Esto por lo que respecta a la superación de las dificultades, que configura el relato de la gesta humana, ese continuo desafío tan vano, tan bello a la vulnerabilidad. Por lo que respecta a los límites, por obvios que resulten, nos encanta olvidarlos, y eso nos hace más vulnerables: como dice Séneca, por fuerte que consiga ser, siempre lo seré menos que un oso; mi fuerza natural, frente a la de un oso, es una vulnerabilidad, y sería estúpido que me enfrentara a quien sé que me ganará. Hay circunstancias en las que retirarse es la única opción, y la muerte es la retirada más irrefutable. Sin embargo, en lo que respecta a la mayoría de nuestros asuntos, los límites no suelen estar tan claros; conocerlos con la mayor precisión es lo que se llama lucidez, y es en sí una fortaleza. Pero muchas veces nos engañamos con respecto a ellos. El depresivo se siente apretujado en una estrecha celda, en cuyo exterior todo lo parece imposible; el iluso deja que su fantasía le haga exagerar sus posibilidades. Los dos se confunden por igual: uno se resigna de antemano, el otro caerá a la primera ráfaga de viento.
Es fácil que nos sintamos en un pantano de incertidumbre y que nos acometa el desánimo. “Quien no tenga valor para padecer la muerte ni la vida, quien no quiere ni resistir ni huir, ¿qué hará?”, reflexiona Montaigne. En efecto: ¿qué hacer? Sun Tzu y sus comentaristas, en El arte de la guerra, ya nos daban pistas hace dos mil quinientos años.
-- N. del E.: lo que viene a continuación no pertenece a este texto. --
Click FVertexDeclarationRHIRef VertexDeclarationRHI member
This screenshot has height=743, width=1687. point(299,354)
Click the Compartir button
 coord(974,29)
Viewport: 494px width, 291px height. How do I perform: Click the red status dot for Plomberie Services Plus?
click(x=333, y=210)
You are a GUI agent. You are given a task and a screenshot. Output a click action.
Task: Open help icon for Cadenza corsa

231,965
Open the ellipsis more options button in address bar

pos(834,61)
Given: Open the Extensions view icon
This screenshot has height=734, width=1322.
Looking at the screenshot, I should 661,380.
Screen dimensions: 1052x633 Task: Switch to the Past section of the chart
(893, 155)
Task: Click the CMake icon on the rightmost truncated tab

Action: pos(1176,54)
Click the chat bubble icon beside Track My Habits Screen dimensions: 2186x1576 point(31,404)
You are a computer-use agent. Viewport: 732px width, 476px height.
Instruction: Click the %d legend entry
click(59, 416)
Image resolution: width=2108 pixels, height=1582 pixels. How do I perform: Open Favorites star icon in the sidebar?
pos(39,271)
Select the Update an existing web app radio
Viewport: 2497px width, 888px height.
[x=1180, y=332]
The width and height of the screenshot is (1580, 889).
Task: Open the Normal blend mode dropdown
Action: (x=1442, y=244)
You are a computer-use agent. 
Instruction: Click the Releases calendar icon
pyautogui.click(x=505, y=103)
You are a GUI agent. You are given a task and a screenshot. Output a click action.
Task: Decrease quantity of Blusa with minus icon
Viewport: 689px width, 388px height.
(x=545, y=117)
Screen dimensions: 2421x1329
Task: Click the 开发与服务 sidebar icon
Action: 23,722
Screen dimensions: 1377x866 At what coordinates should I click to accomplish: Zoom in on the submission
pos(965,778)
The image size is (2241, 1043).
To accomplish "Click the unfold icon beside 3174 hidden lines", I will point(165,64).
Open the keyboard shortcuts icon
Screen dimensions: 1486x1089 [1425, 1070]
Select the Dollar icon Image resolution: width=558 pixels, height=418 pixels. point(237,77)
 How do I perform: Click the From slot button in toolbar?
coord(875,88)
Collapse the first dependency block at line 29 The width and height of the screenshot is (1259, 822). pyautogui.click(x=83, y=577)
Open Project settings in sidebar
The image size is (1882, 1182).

Hemos de pertrecharnos bien y tantear: “Conoce al enemigo y conócete a ti mismo y, en cien batallas, no correrás jamás el más mínimo peligro”. “El que sobresale en la resolución de las dificultades las soluciona antes de que se presenten”.
Ceñirnos a lo que tenemos y ser prudentes: “Si no estás en situación de obtener el éxito, no recurras a la fuerza armada. Si no estás en peligro, no luches”.
Aprender tanto de los éxitos como de los fracasos, pues “hay caminos que no se deben recorrer, tropas a las que no hay que atacar, ciudades que no se deben sitiar y terrenos que no hay que disputarse”.
Elegir bien nuestras metas: “Ganar batalla y apoderarse de los objetivos prefijados, pero sin conseguir ventaja alguna de estos resultados, es de mal augurio y se llama ‘pérdida de tiempo’”.
Alimentar la serenidad y la entereza: “Sereno, será insensible a las contrariedades… dueño de sí, no caerá en la confusión”.
Ser audaces y perseverar: “En un terreno propicio a las comunicaciones, únete a tus aliados. En un terreno despejado, no debes retrasarte. En un terreno cerrado, recurre a tu ingenio. En un terreno mortal, lucha”. “Una cualidad es esencial en el general: la constancia”.
Mantenernos atentos, afinar a la hora de elegir la ocasión: “Cuando el fuego sea atizado por el viento, no ataques contra el viento”.
Reforzar nuestros puntos débiles y aprovechar los del enemigo: “Si se prepara en todas partes, en todas será vulnerable”.
 Aguzar el ingenio y pensar antes de actuar: “Si no hemos trazado un plan, embestimos a ciegas.”

En definitiva, contar con la vulnerabilidad e ir aprendiendo a maniobrar con ella. Eso es casi convertirla en fortaleza.